| Directions |
Retype every record that appears below, unchanged.
++++++++
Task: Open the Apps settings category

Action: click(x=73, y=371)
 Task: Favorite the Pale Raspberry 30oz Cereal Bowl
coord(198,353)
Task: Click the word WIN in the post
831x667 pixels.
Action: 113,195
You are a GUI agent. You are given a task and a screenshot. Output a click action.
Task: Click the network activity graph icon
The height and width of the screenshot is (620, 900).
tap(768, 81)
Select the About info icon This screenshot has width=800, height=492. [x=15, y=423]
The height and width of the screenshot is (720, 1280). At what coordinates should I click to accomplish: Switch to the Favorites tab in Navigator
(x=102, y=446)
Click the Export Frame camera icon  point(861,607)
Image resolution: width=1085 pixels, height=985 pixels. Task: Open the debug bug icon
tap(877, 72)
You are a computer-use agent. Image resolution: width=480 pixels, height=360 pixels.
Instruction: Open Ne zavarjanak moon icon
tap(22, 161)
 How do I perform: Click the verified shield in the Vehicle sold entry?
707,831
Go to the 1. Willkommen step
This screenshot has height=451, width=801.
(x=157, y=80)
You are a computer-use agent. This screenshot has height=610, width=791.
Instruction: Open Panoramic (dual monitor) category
++++++++
| Reply to the exercise |
Task: Open the Apps settings category

Action: click(x=73, y=371)
 Task: Favorite the Pale Raspberry 30oz Cereal Bowl
coord(198,353)
Task: Click the word WIN in the post
831x667 pixels.
Action: 113,195
You are a GUI agent. You are given a task and a screenshot. Output a click action.
Task: Click the network activity graph icon
The height and width of the screenshot is (620, 900).
tap(768, 81)
Select the About info icon This screenshot has width=800, height=492. [x=15, y=423]
The height and width of the screenshot is (720, 1280). At what coordinates should I click to accomplish: Switch to the Favorites tab in Navigator
(x=102, y=446)
Click the Export Frame camera icon  point(861,607)
Image resolution: width=1085 pixels, height=985 pixels. Task: Open the debug bug icon
tap(877, 72)
You are a computer-use agent. Image resolution: width=480 pixels, height=360 pixels.
Instruction: Open Ne zavarjanak moon icon
tap(22, 161)
 How do I perform: Click the verified shield in the Vehicle sold entry?
707,831
Go to the 1. Willkommen step
This screenshot has height=451, width=801.
(x=157, y=80)
You are a computer-use agent. This screenshot has height=610, width=791.
Instruction: Open Panoramic (dual monitor) category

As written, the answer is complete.